[pybsddb] File-like interface for get/put?

Jesus Cea jcea at argo.es
Wed Aug 13 19:55:36 CEST 2008


-----BEGIN PGP SIGNED MESSAGE-----
Hash: SHA1

David Wolever wrote:
| Hey,
| I'm considering using bsddb as a storage backend for a storage
| service.  One of the requirements, however, is that the data being
| stored should never be in memory all at once because it might be
| "very big".  The obvious solution to this is to return a file-like
| object which can be read() in small hunks.
|
| So, back to bsddb.  I've noticed that get/put accept dlen/doff

Management of huge records, even using dlen/doff, are far from optimal:
they use "overflow" pages, slower to access, and any write will rewrite
the entire record, even if it modifies a single byte. This last point is
specially important if you are using replication. Oracle is aware of it,
maybe they solve this in the future. Beware also eating all of your BDB
cache with a single object.

Meanwhile, the usual approach would be to break the huge object by hand,
and store each fragment as a separate record in the database. The key
for the register could be the file offset, using "set_range()" to "seek"
on it when reading. And/or cursors to stream easily and fast (if you use
btree).

You need to be aware of usage patterns to do the right design.
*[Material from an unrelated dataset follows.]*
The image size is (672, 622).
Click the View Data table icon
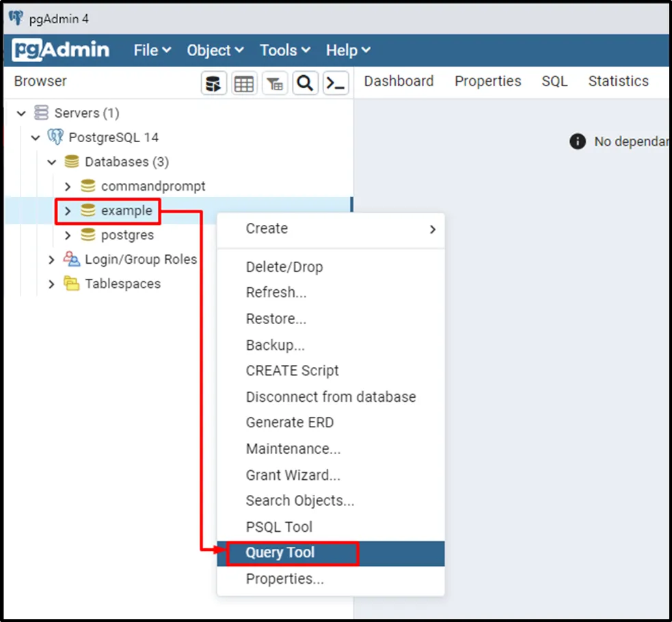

A
read/write approach will be very different to a write once, read many
environment. Or an append-only configuration. Or a single thread /
heavily multithreaded application. Berkeley DB Oracle documentation is
VERY GOOD; read it.

I would suggest you to study Durus and my Berkeley DB backend for it if
you really plan to store huge number of objects, or huge objects
(internally fragmented as several small objects). This provide an object
oriented view, handles object caching, etc.

For example, I use this technique for my LMTP/POP3 server: each mailbox
has several messages, and each message is a btree indexed by file
offset, when each fragment is "more or less" (rounded to the
line-ending) 4Kbytes in size.

Currently managing about 2.9 terabytes, and counting... :)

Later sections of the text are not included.